Zadaniem producenta jest jedno, zarobić. Nic więc dziwnego, że podczas gdy ciągle chce nam sprzedawać te same rzeczy na nowo. Co zrobić gdy nasz odkurzacz dalej działa i nie ma potrzeby kupowania kolejnego? Przedstawić nam coś lepszego, coś co odmieni nasze życie raz na zawsze, a sprzątanie staje się łatwiejsze.
Każdego dnia marketingowcy, którzy mają za zadanie sprzedać nam coś stosują na nas swoje sztuczki. W porozumieniu z producentami tworzą więc rozwiązania, które mają być rewolucyjne, mają wznieść nasze doznania z użytkowania na wyższy poziom i zachęcić nas do wydania, oczywiście wartego swojej ceny produktu.
Mycie – musimy kupować specjalne produkty do mycia.
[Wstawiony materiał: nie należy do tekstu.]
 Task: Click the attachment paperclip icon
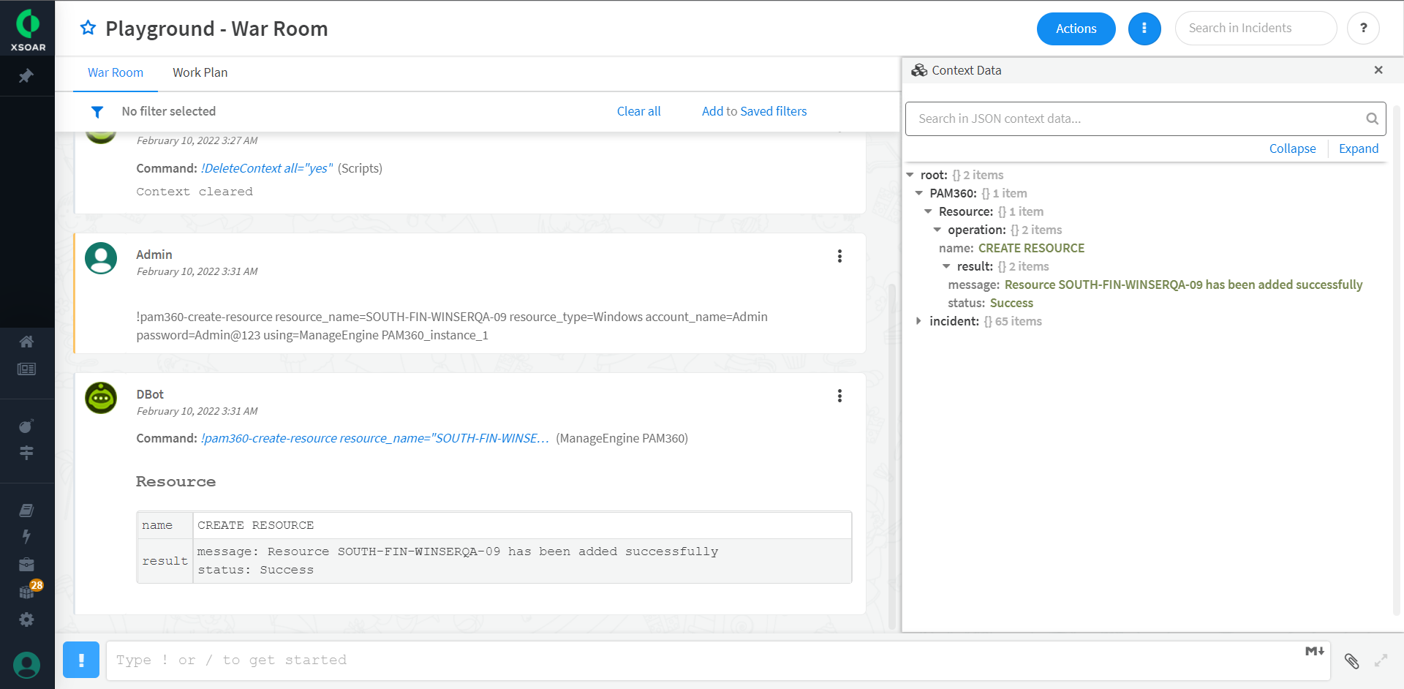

Gdy nie wyciągniemy i nie wyczyścimy zbiornika zaczyna brzydko pachnąć.
Lampa ultrafioletowa – zabija zarazki, ale czy ktoś zwrócił uwagę jak długo musiałabyś trzymać lampę nad każdym kawałkiem podłogi aby je faktycznie zabić? Bakterie i tak wrócą zaraz po tym.
Antybakteryjna osłona pojemnika – jest ciekawym ruchem marketingowym opartym na lęku przed nieciachanymi wrogami w naszym mieszkaniu.
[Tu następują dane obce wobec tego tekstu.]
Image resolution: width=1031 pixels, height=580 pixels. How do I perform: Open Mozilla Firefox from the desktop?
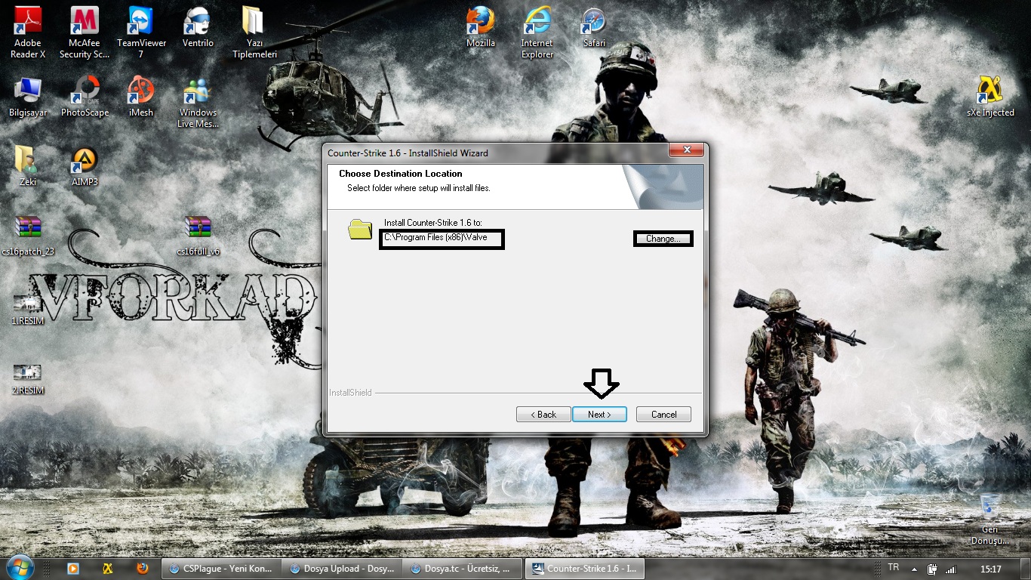click(x=479, y=23)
Lodówka to jeden z podstawowych sprzętów naszego gospodarstwa domowego. Ja mam jedną już 10 lat, działa bez zarzutu. Co więc zrobić aby zachęcić do kupna drugiej? Nawet w tym przypadku można się wykazać :)
Jonizujące powietrze – ma ono zabijać bakterie, które utrzymują się w jedzeniu. W rzeczywistości nie ma dowodów, że to jonizuje.
Pokrycie antybakteryjne – wszystko fajnie, ale nie ma żadnych badań, które dowodziłyby, że przedłuża to życie żywności.
Maszynka do lodu – lodówki z dozownikiem lodu są znacznie droższe. Fajny gadżet, prawda? Ale ten sam efekt uzyskasz robiąc lód w kostkach. Aż tak często z niego korzystasz aby tyle dopłacić?
No frost – lodówki takie są droższe, ale tak naprawdę wiele z nowoczesnych lodówek nie wymaga regularnego rozmrażania nawet gdy nie mają no frost.
Inne gadżety – jedna z rzeczy, która ostatnio mnie bawi w sklepach to lodówki z okienkiem szybkiego dostępu. Nazywam to okienkiem głodu. No i tak trzeba je otworzyć co więc szkodzi otworzyć od razu całą lodówkę :) Założę się, że nigdy w nim nie będzie tego po co akurat chcecie sięgnąć.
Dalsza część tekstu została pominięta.